_Exercise directions_:
Turn the rows below into a JSON list of strings, with each line as its own string and blank lines left out.

_Provided data_:

━━━

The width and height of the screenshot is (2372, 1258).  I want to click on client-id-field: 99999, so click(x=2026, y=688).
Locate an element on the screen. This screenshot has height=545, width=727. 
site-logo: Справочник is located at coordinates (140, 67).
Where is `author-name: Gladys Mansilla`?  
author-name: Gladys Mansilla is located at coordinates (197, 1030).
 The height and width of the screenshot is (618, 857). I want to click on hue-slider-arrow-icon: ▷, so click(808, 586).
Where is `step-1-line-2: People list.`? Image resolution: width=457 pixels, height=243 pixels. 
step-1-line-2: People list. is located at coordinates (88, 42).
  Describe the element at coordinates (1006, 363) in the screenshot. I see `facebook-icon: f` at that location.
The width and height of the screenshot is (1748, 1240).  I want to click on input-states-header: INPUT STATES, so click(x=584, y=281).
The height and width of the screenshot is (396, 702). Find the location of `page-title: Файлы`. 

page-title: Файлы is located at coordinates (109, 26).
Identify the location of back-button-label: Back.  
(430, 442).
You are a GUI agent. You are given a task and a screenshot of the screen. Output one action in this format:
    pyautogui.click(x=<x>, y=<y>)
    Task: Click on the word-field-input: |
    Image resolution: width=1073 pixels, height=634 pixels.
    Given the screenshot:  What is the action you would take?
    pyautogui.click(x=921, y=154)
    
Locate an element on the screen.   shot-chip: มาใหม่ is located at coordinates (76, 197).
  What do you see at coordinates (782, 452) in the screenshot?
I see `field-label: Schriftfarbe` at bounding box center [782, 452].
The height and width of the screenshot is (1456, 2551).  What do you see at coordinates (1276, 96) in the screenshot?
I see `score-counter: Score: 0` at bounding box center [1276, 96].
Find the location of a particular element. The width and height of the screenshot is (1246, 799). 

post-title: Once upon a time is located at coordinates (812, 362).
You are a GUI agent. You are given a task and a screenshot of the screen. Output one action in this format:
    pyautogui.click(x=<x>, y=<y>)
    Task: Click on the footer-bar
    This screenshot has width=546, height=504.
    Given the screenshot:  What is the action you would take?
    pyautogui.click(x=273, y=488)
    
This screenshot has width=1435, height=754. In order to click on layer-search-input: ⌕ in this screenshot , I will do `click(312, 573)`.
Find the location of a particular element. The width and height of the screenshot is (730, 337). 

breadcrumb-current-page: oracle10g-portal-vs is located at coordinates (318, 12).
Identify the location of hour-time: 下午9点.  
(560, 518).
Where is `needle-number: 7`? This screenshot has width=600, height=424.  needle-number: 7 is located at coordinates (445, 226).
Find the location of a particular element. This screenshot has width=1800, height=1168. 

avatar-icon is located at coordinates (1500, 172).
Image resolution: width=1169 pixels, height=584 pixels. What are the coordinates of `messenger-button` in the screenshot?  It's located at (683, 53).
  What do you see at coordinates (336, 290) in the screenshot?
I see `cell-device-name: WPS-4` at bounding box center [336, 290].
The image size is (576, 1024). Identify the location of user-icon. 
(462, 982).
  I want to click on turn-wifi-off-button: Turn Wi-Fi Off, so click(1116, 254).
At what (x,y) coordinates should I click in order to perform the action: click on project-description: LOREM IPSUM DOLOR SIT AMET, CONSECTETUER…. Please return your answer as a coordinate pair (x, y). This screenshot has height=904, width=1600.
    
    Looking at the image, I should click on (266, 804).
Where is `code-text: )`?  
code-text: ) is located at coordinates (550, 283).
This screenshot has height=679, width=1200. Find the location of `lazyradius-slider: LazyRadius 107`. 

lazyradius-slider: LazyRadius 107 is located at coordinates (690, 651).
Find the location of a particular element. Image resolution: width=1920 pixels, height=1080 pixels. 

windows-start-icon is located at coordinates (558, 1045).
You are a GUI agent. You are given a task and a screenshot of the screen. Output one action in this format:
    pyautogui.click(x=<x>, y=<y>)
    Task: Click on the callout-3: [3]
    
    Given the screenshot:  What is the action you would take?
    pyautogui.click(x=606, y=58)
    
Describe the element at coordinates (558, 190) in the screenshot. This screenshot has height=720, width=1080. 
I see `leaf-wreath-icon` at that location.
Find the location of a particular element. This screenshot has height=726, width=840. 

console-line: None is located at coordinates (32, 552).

━━━

_Result of this exercise_:
[
  "The width and height of the screenshot is (2372, 1258).  I want to click on client-id-field: 99999, so click(x=2026, y=688).",
  "Locate an element on the screen. This screenshot has height=545, width=727. ",
  "site-logo: Справочник is located at coordinates (140, 67).",
  "Where is `author-name: Gladys Mansilla`?  ",
  "author-name: Gladys Mansilla is located at coordinates (197, 1030).",
  " The height and width of the screenshot is (618, 857). I want to click on hue-slider-arrow-icon: ▷, so click(808, 586).",
  "Where is `step-1-line-2: People list.`? Image resolution: width=457 pixels, height=243 pixels. ",
  "step-1-line-2: People list. is located at coordinates (88, 42).",
  "  Describe the element at coordinates (1006, 363) in the screenshot. I see `facebook-icon: f` at that location.",
  "The width and height of the screenshot is (1748, 1240).  I want to click on input-states-header: INPUT STATES, so click(x=584, y=281).",
  "The height and width of the screenshot is (396, 702). Find the location of `page-title: Файлы`. ",
  "page-title: Файлы is located at coordinates (109, 26).",
  "Identify the location of back-button-label: Back.  ",
  "(430, 442).",
  "You are a GUI agent. You are given a task and a screenshot of the screen. Output one action in this format:",
  "    pyautogui.click(x=<x>, y=<y>)",
  "    Task: Click on the word-field-input: |",
  "    Image resolution: width=1073 pixels, height=634 pixels.",
  "    Given the screenshot:  What is the action you would take?",
  "    pyautogui.click(x=921, y=154)",
  "Locate an element on the screen.   shot-chip: มาใหม่ is located at coordinates (76, 197).",
  "  What do you see at coordinates (782, 452) in the screenshot?",
  "I see `field-label: Schriftfarbe` at bounding box center [782, 452].",
  "The height and width of the screenshot is (1456, 2551).  What do you see at coordinates (1276, 96) in the screenshot?",
  "I see `score-counter: Score: 0` at bounding box center [1276, 96].",
  "Find the location of a particular element. The width and height of the screenshot is (1246, 799). ",
  "post-title: Once upon a time is located at coordinates (812, 362).",
  "You are a GUI agent. You are given a task and a screenshot of the screen. Output one action in this format:",
  "    pyautogui.click(x=<x>, y=<y>)",
  "    Task: Click on the footer-bar",
  "    This screenshot has width=546, height=504.",
  "    Given the screenshot:  What is the action you would take?",
  "    pyautogui.click(x=273, y=488)",
  "This screenshot has width=1435, height=754. In order to click on layer-search-input: ⌕ in this screenshot , I will do `click(312, 573)`.",
  "Find the location of a particular element. The width and height of the screenshot is (730, 337). ",
  "breadcrumb-current-page: oracle10g-portal-vs is located at coordinates (318, 12).",
  "Identify the location of hour-time: 下午9点.  ",
  "(560, 518).",
  "Where is `needle-number: 7`? This screenshot has width=600, height=424.  needle-number: 7 is located at coordinates (445, 226).",
  "Find the location of a particular element. This screenshot has width=1800, height=1168. ",
  "avatar-icon is located at coordinates (1500, 172).",
  "Image resolution: width=1169 pixels, height=584 pixels. What are the coordinates of `messenger-button` in the screenshot?  It's located at (683, 53).",
  "  What do you see at coordinates (336, 290) in the screenshot?",
  "I see `cell-device-name: WPS-4` at bounding box center [336, 290].",
  "The image size is (576, 1024). Identify the location of user-icon. ",
  "(462, 982).",
  "  I want to click on turn-wifi-off-button: Turn Wi-Fi Off, so click(1116, 254).",
  "At what (x,y) coordinates should I click in order to perform the action: click on project-description: LOREM IPSUM DOLOR SIT AMET, CONSECTETUER…. Please return your answer as a coordinate pair (x, y). This screenshot has height=904, width=1600.",
  "    Looking at the image, I should click on (266, 804).",
  "Where is `code-text: )`?  ",
  "code-text: ) is located at coordinates (550, 283).",
  "This screenshot has height=679, width=1200. Find the location of `lazyradius-slider: LazyRadius 107`. ",
  "lazyradius-slider: LazyRadius 107 is located at coordinates (690, 651).",
  "Find the location of a particular element. Image resolution: width=1920 pixels, height=1080 pixels. ",
  "windows-start-icon is located at coordinates (558, 1045).",
  "You are a GUI agent. You are given a task and a screenshot of the screen. Output one action in this format:",
  "    pyautogui.click(x=<x>, y=<y>)",
  "    Task: Click on the callout-3: [3]",
  "    Given the screenshot:  What is the action you would take?",
  "    pyautogui.click(x=606, y=58)",
  "Describe the element at coordinates (558, 190) in the screenshot. This screenshot has height=720, width=1080. ",
  "I see `leaf-wreath-icon` at that location.",
  "Find the location of a particular element. This screenshot has height=726, width=840. ",
  "console-line: None is located at coordinates (32, 552)."
]